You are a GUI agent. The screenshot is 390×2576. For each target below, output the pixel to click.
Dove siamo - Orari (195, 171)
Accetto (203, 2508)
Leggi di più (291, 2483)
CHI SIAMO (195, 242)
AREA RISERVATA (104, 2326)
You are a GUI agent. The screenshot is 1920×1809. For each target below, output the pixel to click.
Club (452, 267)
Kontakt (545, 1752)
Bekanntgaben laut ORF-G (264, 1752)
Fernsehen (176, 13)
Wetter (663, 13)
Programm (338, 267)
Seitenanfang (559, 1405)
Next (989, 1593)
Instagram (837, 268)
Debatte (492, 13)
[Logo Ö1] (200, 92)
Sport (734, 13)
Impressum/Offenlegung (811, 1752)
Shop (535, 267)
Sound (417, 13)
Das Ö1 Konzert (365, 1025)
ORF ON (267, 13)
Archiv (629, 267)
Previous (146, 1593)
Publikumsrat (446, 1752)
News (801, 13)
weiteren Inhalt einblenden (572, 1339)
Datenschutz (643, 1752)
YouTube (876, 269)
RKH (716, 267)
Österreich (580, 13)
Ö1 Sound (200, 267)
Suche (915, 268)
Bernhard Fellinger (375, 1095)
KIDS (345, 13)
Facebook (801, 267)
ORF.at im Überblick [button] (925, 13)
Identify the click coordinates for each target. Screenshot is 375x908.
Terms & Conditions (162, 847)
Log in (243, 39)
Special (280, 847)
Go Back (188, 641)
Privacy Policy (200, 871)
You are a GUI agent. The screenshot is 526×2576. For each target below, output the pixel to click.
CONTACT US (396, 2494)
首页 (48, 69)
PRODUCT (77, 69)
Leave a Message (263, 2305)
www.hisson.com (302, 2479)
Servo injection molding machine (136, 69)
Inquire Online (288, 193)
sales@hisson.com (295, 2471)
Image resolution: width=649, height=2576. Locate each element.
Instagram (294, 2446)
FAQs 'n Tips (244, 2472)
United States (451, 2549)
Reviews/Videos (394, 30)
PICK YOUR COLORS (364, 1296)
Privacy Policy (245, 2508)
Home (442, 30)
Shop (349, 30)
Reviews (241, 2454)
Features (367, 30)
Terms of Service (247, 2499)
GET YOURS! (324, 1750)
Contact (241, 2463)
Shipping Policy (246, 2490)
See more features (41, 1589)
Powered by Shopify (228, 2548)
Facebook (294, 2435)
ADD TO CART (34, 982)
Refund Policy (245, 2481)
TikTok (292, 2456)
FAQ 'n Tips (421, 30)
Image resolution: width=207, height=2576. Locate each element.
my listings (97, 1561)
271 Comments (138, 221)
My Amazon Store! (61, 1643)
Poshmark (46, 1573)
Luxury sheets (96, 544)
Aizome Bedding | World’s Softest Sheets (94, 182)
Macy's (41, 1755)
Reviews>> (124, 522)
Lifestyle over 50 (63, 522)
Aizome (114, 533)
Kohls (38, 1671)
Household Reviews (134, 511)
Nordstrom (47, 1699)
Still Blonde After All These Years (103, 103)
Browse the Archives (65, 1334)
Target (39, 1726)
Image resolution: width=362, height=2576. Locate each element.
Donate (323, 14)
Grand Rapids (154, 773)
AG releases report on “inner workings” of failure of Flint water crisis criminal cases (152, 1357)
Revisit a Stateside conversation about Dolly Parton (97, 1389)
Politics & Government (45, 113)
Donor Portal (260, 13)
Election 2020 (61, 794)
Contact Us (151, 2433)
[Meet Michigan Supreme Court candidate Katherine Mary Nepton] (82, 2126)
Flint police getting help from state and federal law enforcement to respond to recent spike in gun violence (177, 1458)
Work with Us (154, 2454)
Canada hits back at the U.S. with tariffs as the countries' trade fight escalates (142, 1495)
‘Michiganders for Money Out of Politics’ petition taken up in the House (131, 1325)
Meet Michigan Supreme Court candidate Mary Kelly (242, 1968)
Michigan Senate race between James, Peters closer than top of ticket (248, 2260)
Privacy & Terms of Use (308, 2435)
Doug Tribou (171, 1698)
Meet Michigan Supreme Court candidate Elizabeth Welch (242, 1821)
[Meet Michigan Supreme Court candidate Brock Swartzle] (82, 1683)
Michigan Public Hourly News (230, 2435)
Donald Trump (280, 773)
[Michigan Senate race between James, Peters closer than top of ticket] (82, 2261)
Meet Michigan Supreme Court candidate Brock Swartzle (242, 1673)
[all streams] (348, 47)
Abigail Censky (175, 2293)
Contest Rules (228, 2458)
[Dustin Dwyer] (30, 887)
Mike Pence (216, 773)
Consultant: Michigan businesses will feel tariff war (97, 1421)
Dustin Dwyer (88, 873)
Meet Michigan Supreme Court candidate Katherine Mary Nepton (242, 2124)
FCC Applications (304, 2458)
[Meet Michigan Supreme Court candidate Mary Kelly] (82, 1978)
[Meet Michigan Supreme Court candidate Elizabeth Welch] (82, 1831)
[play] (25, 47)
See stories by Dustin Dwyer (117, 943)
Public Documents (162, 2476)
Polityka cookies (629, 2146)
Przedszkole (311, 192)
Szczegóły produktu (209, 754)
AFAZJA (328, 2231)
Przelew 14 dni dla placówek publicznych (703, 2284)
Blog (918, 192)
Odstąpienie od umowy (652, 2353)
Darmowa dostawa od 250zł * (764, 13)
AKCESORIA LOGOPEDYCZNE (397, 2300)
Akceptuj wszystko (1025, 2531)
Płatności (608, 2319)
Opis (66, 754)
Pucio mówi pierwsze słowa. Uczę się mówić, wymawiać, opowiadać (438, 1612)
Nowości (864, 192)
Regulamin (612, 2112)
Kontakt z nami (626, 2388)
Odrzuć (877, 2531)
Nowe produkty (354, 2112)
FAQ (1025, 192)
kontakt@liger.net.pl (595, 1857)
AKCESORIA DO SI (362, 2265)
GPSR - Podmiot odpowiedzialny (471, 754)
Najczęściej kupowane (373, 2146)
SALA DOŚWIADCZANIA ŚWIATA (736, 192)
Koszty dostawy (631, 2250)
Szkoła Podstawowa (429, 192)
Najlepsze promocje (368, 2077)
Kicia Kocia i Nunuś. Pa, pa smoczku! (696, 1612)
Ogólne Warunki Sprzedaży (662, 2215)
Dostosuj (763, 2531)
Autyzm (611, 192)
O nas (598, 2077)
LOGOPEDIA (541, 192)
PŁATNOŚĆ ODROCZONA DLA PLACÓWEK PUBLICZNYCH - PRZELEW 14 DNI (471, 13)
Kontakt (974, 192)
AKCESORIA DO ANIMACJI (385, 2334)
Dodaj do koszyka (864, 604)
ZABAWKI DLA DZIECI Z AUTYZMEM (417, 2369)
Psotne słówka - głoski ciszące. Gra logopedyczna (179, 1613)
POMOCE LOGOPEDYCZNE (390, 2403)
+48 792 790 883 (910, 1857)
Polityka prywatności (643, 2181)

PROMPT
Your answer should be all of the records, transcribed exactly.

OUTPUT
You are a GUI agent. The screenshot is 390×2576. For each target below, output the pixel to click.
Dove siamo - Orari (195, 171)
Accetto (203, 2508)
Leggi di più (291, 2483)
CHI SIAMO (195, 242)
AREA RISERVATA (104, 2326)
You are a GUI agent. The screenshot is 1920×1809. For each target below, output the pixel to click.
Club (452, 267)
Kontakt (545, 1752)
Bekanntgaben laut ORF-G (264, 1752)
Fernsehen (176, 13)
Wetter (663, 13)
Programm (338, 267)
Seitenanfang (559, 1405)
Next (989, 1593)
Instagram (837, 268)
Debatte (492, 13)
[Logo Ö1] (200, 92)
Sport (734, 13)
Impressum/Offenlegung (811, 1752)
Shop (535, 267)
Sound (417, 13)
Das Ö1 Konzert (365, 1025)
ORF ON (267, 13)
Archiv (629, 267)
Previous (146, 1593)
Publikumsrat (446, 1752)
News (801, 13)
weiteren Inhalt einblenden (572, 1339)
Datenschutz (643, 1752)
YouTube (876, 269)
RKH (716, 267)
Österreich (580, 13)
Ö1 Sound (200, 267)
Suche (915, 268)
Bernhard Fellinger (375, 1095)
KIDS (345, 13)
Facebook (801, 267)
ORF.at im Überblick [button] (925, 13)
Identify the click coordinates for each target. Screenshot is 375x908.
Terms & Conditions (162, 847)
Log in (243, 39)
Special (280, 847)
Go Back (188, 641)
Privacy Policy (200, 871)
You are a GUI agent. The screenshot is 526×2576. For each target below, output the pixel to click.
CONTACT US (396, 2494)
首页 (48, 69)
PRODUCT (77, 69)
Leave a Message (263, 2305)
www.hisson.com (302, 2479)
Servo injection molding machine (136, 69)
Inquire Online (288, 193)
sales@hisson.com (295, 2471)
Image resolution: width=649, height=2576. Locate each element.
Instagram (294, 2446)
FAQs 'n Tips (244, 2472)
United States (451, 2549)
Reviews/Videos (394, 30)
PICK YOUR COLORS (364, 1296)
Privacy Policy (245, 2508)
Home (442, 30)
Shop (349, 30)
Reviews (241, 2454)
Features (367, 30)
Terms of Service (247, 2499)
GET YOURS! (324, 1750)
Contact (241, 2463)
Shipping Policy (246, 2490)
See more features (41, 1589)
Powered by Shopify (228, 2548)
Facebook (294, 2435)
ADD TO CART (34, 982)
Refund Policy (245, 2481)
TikTok (292, 2456)
FAQ 'n Tips (421, 30)
Image resolution: width=207, height=2576. Locate each element.
my listings (97, 1561)
271 Comments (138, 221)
My Amazon Store! (61, 1643)
Poshmark (46, 1573)
Luxury sheets (96, 544)
Aizome Bedding | World’s Softest Sheets (94, 182)
Macy's (41, 1755)
Reviews>> (124, 522)
Lifestyle over 50 (63, 522)
Aizome (114, 533)
Kohls (38, 1671)
Household Reviews (134, 511)
Nordstrom (47, 1699)
Still Blonde After All These Years (103, 103)
Browse the Archives (65, 1334)
Target (39, 1726)
Image resolution: width=362, height=2576. Locate each element.
Donate (323, 14)
Grand Rapids (154, 773)
AG releases report on “inner workings” of failure of Flint water crisis criminal cases (152, 1357)
Revisit a Stateside conversation about Dolly Parton (97, 1389)
Politics & Government (45, 113)
Donor Portal (260, 13)
Election 2020 (61, 794)
Contact Us (151, 2433)
[Meet Michigan Supreme Court candidate Katherine Mary Nepton] (82, 2126)
Flint police getting help from state and federal law enforcement to respond to recent spike in gun violence (177, 1458)
Work with Us (154, 2454)
Canada hits back at the U.S. with tariffs as the countries' trade fight escalates (142, 1495)
‘Michiganders for Money Out of Politics’ petition taken up in the House (131, 1325)
Meet Michigan Supreme Court candidate Mary Kelly (242, 1968)
Michigan Senate race between James, Peters closer than top of ticket (248, 2260)
Privacy & Terms of Use (308, 2435)
Doug Tribou (171, 1698)
Meet Michigan Supreme Court candidate Elizabeth Welch (242, 1821)
[Meet Michigan Supreme Court candidate Brock Swartzle] (82, 1683)
Michigan Public Hourly News (230, 2435)
Donald Trump (280, 773)
[Michigan Senate race between James, Peters closer than top of ticket] (82, 2261)
Meet Michigan Supreme Court candidate Brock Swartzle (242, 1673)
[all streams] (348, 47)
Abigail Censky (175, 2293)
Contest Rules (228, 2458)
[Dustin Dwyer] (30, 887)
Mike Pence (216, 773)
Consultant: Michigan businesses will feel tariff war (97, 1421)
Dustin Dwyer (88, 873)
Meet Michigan Supreme Court candidate Katherine Mary Nepton (242, 2124)
FCC Applications (304, 2458)
[Meet Michigan Supreme Court candidate Mary Kelly] (82, 1978)
[Meet Michigan Supreme Court candidate Elizabeth Welch] (82, 1831)
[play] (25, 47)
See stories by Dustin Dwyer (117, 943)
Public Documents (162, 2476)
Polityka cookies (629, 2146)
Przedszkole (311, 192)
Szczegóły produktu (209, 754)
AFAZJA (328, 2231)
Przelew 14 dni dla placówek publicznych (703, 2284)
Blog (918, 192)
Odstąpienie od umowy (652, 2353)
Darmowa dostawa od 250zł * (764, 13)
AKCESORIA LOGOPEDYCZNE (397, 2300)
Akceptuj wszystko (1025, 2531)
Płatności (608, 2319)
Opis (66, 754)
Pucio mówi pierwsze słowa. Uczę się mówić, wymawiać, opowiadać (438, 1612)
Nowości (864, 192)
Regulamin (612, 2112)
Kontakt z nami (626, 2388)
Odrzuć (877, 2531)
Nowe produkty (354, 2112)
FAQ (1025, 192)
kontakt@liger.net.pl (595, 1857)
AKCESORIA DO SI (362, 2265)
GPSR - Podmiot odpowiedzialny (471, 754)
Najczęściej kupowane (373, 2146)
SALA DOŚWIADCZANIA ŚWIATA (736, 192)
Koszty dostawy (631, 2250)
Szkoła Podstawowa (429, 192)
Najlepsze promocje (368, 2077)
Kicia Kocia i Nunuś. Pa, pa smoczku! (696, 1612)
Ogólne Warunki Sprzedaży (662, 2215)
Dostosuj (763, 2531)
Autyzm (611, 192)
O nas (598, 2077)
LOGOPEDIA (541, 192)
PŁATNOŚĆ ODROCZONA DLA PLACÓWEK PUBLICZNYCH - PRZELEW 14 DNI (471, 13)
Kontakt (974, 192)
AKCESORIA DO ANIMACJI (385, 2334)
Dodaj do koszyka (864, 604)
ZABAWKI DLA DZIECI Z AUTYZMEM (417, 2369)
Psotne słówka - głoski ciszące. Gra logopedyczna (179, 1613)
POMOCE LOGOPEDYCZNE (390, 2403)
+48 792 790 883 (910, 1857)
Polityka prywatności (643, 2181)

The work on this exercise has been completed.